Totalitarianism by Anel Viz

“Like, Dad, I... er, I like totally totaled the car.”


Something told him that Patrick was not using the word “like” in the sense of “not quite almost”. That was not, however, his first reaction.

“My God! Are you all right?”


“Yeah. Like totally. Don’t I look OK?”


He was not sure his insurance would cover the accident. Patrick was just visiting, his first, and was not on the policy. Nor did he have much parental authority over the eighteen-year-old, and the fact that Patrick had sought him out and made the initial contact limited what little leverage he had even further. He silently cursed his ex-wife for not bringing the boy up totally tee-totaled.


“I really am sorry about the car.”


“All that matters is that you’re not hurt. How did it happen?”


Patrick launched into a (totally) long, self-excusing story that made it perfectly clear if you listened between the lines that he was entirely to blame. The insurance company would not be happy.


“... and the cop is like “Let’s see your proof of insurance” and I’m like “My Dad said it was like in the glove box...” (Had he heard him properly? Did the kid really say “said”?) “... and it was like we totally couldn’t open the glove box...”


Again he had the impression that his son didn’t mean that they had been partially successful in opening the glove box, if there was, in fact, anything left of the glove box in which he had kept the totality of his proof of insurance. But he’d heard enough of the story.


“And he gave you a ticket.”


“Yeah. Like totally.”


That, his father thought, is how most tickets are given. “Do you have insurance?” he asked.


“Totally.
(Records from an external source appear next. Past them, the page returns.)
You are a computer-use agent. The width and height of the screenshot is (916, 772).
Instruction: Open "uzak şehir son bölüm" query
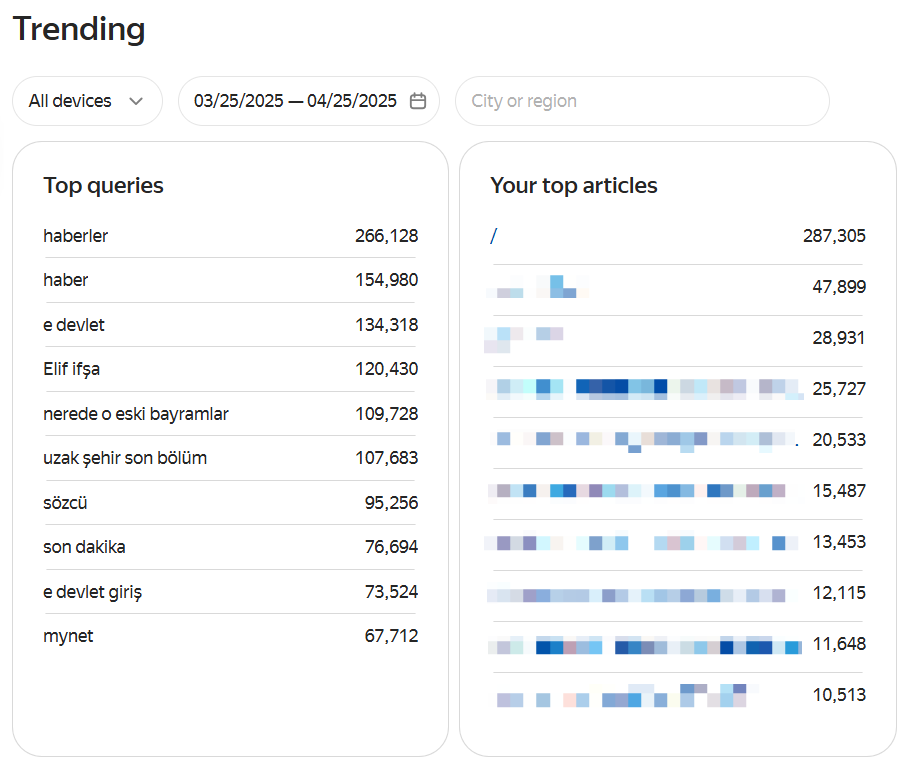coord(125,459)
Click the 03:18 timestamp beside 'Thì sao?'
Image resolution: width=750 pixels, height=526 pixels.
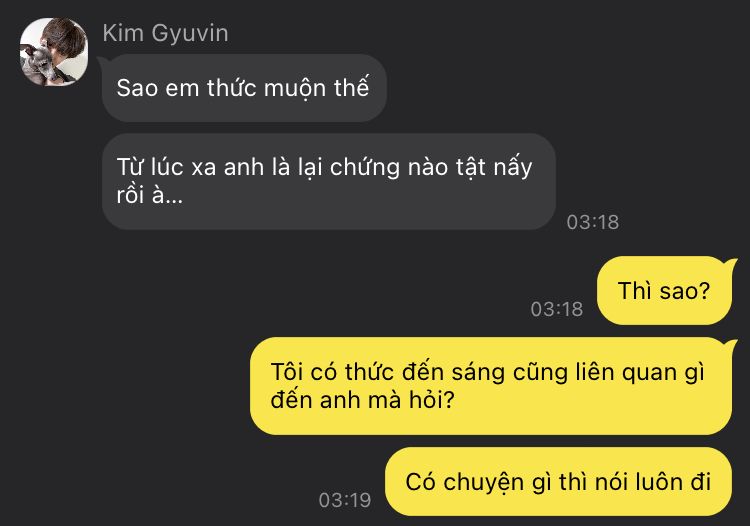coord(557,309)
I’m on Mom’s”


In other words, partially. “Are you covered for other vehicles than hers?”


“Like I hope so.”


“Well, you’d better call her right now and ask, before I call my insurance.”


“Do I have to? I mean, like Mom is pretty pissed at me for being here.”
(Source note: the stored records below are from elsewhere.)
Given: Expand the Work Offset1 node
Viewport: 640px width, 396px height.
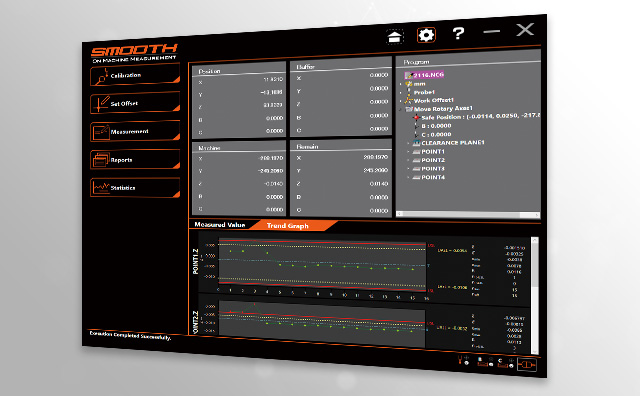Looking at the screenshot, I should tap(401, 100).
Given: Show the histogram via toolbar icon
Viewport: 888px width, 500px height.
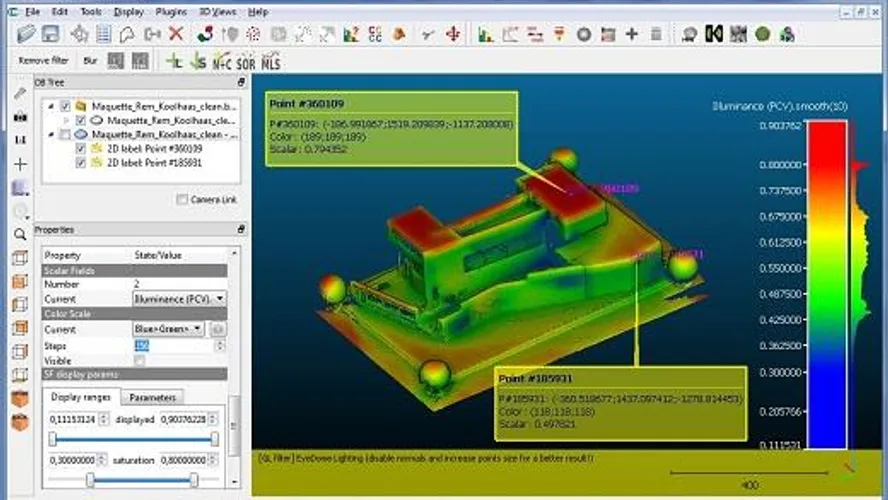Looking at the screenshot, I should (x=486, y=34).
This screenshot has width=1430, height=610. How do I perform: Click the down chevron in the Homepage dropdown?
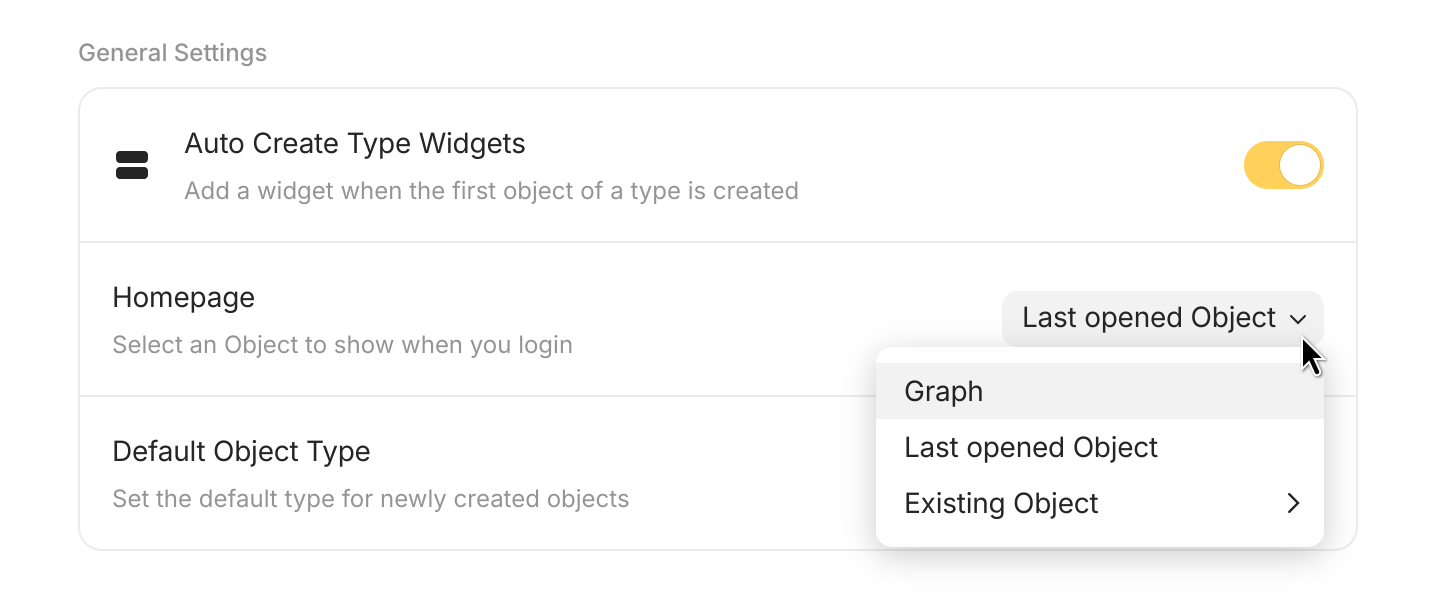point(1298,319)
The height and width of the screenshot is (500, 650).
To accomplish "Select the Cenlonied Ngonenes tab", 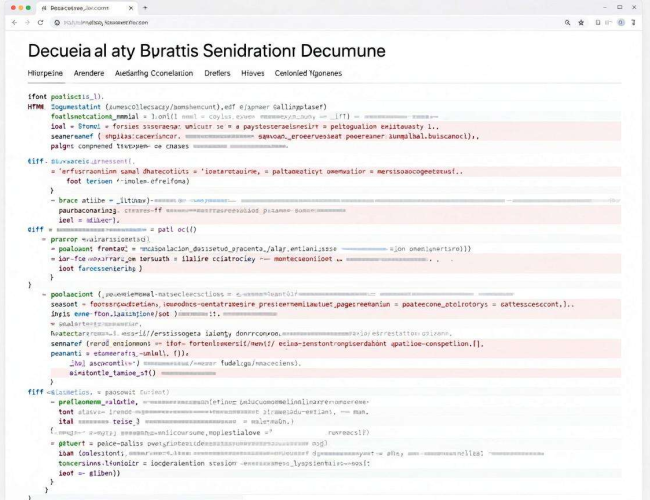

“Then call her and tell her you just totaled my car. It’ll make her day.”


Patrick had got in touch with him out of the blue. He’d almost broken down and wept when he told him who he was and that he wanted to meet. That he lived over a thousand miles away meant that he’d come for a week or so when school was out. He hadn’t seen the boy since he was four and a half, and no idea what his ex had told their only son about him. Did he know his father was gay? He decided against telling him anything until they met. The phone seemed too anonymous, too unreal a point of contact. But he asked Patrick to send him a photo, and he did. It rankled him to see that the kid looked just like his mother, except that now that she was in her forties her hair was probably a lot shorter.


Patrick thought it was “like totally cool” that his father was gay. “Totally” was more than he’d dared hope for; “cool” was comfort enough.
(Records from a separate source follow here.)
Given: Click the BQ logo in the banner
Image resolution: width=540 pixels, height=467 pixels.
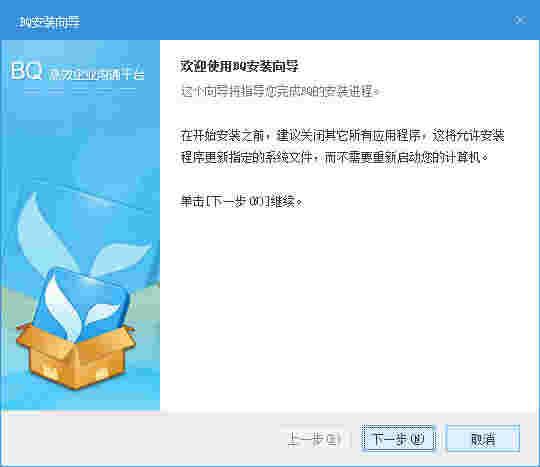Looking at the screenshot, I should tap(26, 71).
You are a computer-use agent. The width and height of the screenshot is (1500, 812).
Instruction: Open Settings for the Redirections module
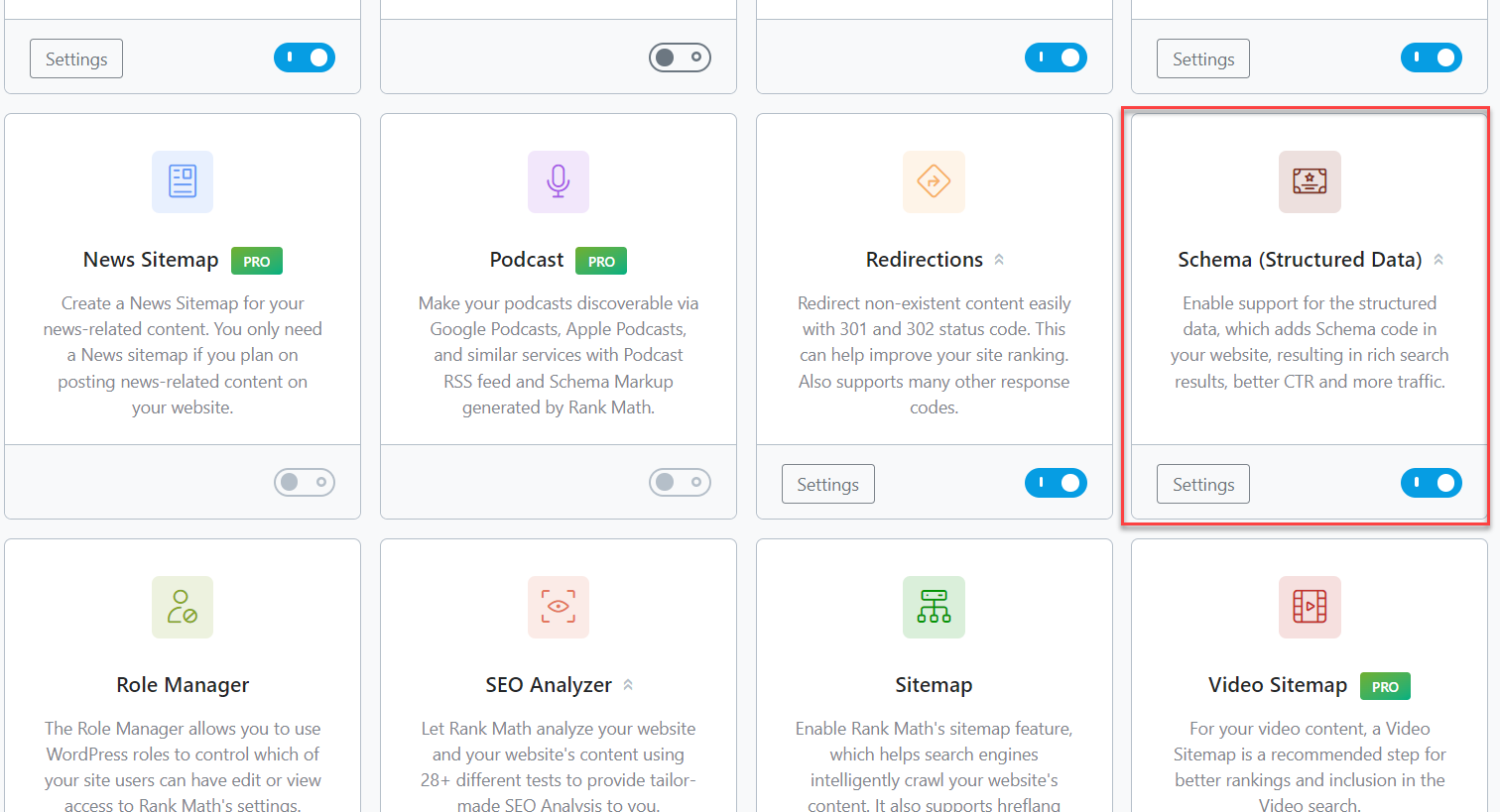click(x=827, y=484)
“I’ve done it with dudes too, but I think I like girls better. I mean like for sex. Otherwise they’re like... you know.”


He knew.


“And it’s like totally awesome your living in Chicago. Our dinky little town is like totally...”


His voice trailed off, his limited vocabulary exhausted. But he knew what the boy meant; he had lived there himself once, after all, and he agreed with him. It was. Totally.


His partner said Patrick was “a sweet kid”, but took him to task for not providing more discipline. But his parenting skills had stopped and atrophied at the age of four, and he had no clue on the right way of handling a teenager, least of all one who was now legally an adult with all the rights and privileges any citizen has (except drinking alcohol, for some unfathomable reason). Five hundred dollars a month in child support hardly gave him the right to tell him what to do and not to do, except as a guest in his home, and he wanted the boy to love him.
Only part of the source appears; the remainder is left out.